Medical officers and specialists were significantly more likely to report an ADR compared to house officers (Table 3). This could be due to the fact that training programmes organized by the National Pharmacovigilance Centre in the years preceding this study excluded house officers because they were in medical school at the time. To improve the ADR reporting rate among house officers, the National Pharmacovigilance Centre needs to liaise with the medical schools to introduce training on spontaneous reporting to students prior to graduation. Interestingly the average number of patients seen in a day and involvement in clinical research by doctors was not found to be associated with the likelihood of reporting an ADR (Table 3).
Although more than half (59.5%) of the doctors interviewed had seen at least one patient with an ADR in the preceding year, less than a quarter (20%) of those who saw a patient with a reaction went further to complete the spontaneous ADR reporting form. Almost all the doctors (96.4%) on the other hand, agreed that it was their professional responsibility to report ADRs.
Why this did not translate into physical reports is attributable to a number of factors such as unavailability of reporting forms in consulting rooms, commonness of the reactions, the fact that the reactions were not serious, lack of knowledge of the reporting system/ procedure, lack of understanding of the need to report, and lack of time to fill the form probably due to heavy a workload.
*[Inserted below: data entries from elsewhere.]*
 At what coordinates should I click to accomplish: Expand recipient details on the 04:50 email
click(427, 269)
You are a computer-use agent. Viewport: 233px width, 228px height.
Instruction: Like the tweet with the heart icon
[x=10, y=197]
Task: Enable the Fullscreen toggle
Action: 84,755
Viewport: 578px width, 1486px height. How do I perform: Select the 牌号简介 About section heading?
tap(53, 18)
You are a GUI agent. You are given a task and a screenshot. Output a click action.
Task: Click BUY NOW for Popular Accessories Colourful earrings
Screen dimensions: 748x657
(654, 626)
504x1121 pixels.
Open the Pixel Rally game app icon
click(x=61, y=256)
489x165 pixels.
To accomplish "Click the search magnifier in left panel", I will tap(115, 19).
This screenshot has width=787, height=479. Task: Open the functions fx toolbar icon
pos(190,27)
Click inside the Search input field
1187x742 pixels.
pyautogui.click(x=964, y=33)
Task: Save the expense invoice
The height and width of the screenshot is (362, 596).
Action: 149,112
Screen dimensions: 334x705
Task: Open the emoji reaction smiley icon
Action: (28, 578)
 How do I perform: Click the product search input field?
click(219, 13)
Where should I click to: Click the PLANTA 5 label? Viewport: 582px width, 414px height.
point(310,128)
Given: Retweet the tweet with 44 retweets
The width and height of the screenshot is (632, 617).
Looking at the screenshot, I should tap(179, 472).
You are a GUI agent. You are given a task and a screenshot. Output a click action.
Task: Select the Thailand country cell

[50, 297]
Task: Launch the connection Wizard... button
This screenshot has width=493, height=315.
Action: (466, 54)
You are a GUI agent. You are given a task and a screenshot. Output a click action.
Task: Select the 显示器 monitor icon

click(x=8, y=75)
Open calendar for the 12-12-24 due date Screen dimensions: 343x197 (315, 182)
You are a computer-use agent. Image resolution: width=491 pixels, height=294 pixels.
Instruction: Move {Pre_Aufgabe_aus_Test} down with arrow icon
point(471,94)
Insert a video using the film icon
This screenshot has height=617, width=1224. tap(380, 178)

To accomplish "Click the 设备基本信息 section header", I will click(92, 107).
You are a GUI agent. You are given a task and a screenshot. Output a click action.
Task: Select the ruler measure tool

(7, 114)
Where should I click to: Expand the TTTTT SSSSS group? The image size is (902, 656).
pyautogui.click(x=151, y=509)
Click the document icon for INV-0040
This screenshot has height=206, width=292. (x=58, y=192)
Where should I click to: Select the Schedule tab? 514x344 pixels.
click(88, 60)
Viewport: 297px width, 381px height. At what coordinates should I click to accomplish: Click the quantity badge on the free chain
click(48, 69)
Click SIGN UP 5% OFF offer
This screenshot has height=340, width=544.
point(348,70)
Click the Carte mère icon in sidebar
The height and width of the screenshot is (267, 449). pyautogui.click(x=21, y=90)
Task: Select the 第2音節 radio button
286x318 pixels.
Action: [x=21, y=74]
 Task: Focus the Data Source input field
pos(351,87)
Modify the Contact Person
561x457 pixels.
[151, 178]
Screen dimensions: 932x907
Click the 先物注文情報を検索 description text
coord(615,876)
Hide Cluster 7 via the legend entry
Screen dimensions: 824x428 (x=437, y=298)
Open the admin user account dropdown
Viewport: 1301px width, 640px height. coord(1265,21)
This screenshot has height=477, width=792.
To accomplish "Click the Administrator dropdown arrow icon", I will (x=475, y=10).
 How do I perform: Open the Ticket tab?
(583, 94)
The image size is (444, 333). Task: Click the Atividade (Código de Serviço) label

They went further to suggest that other health professionals should participate actively in reporting ADRs, and receiving feedback on actions taken regarding their reports will encourage them to report more frequently. These reasons need serious consideration by the country's pharmacovigilance officials and should be approached in a holistic fashion in order to help improve reporting rates among doctors and other health professionals.
Conclusion
Training was found to be significantly associated with improved ADR reporting. Most of the doctors who participated in this study had not previously received training on ADR reporting. Reporting forms should be made readily available to the doctors, training and refresher courses should be organized, and each report submitted by a doctor should be acknowledged and prompt feedback given on the actions taken.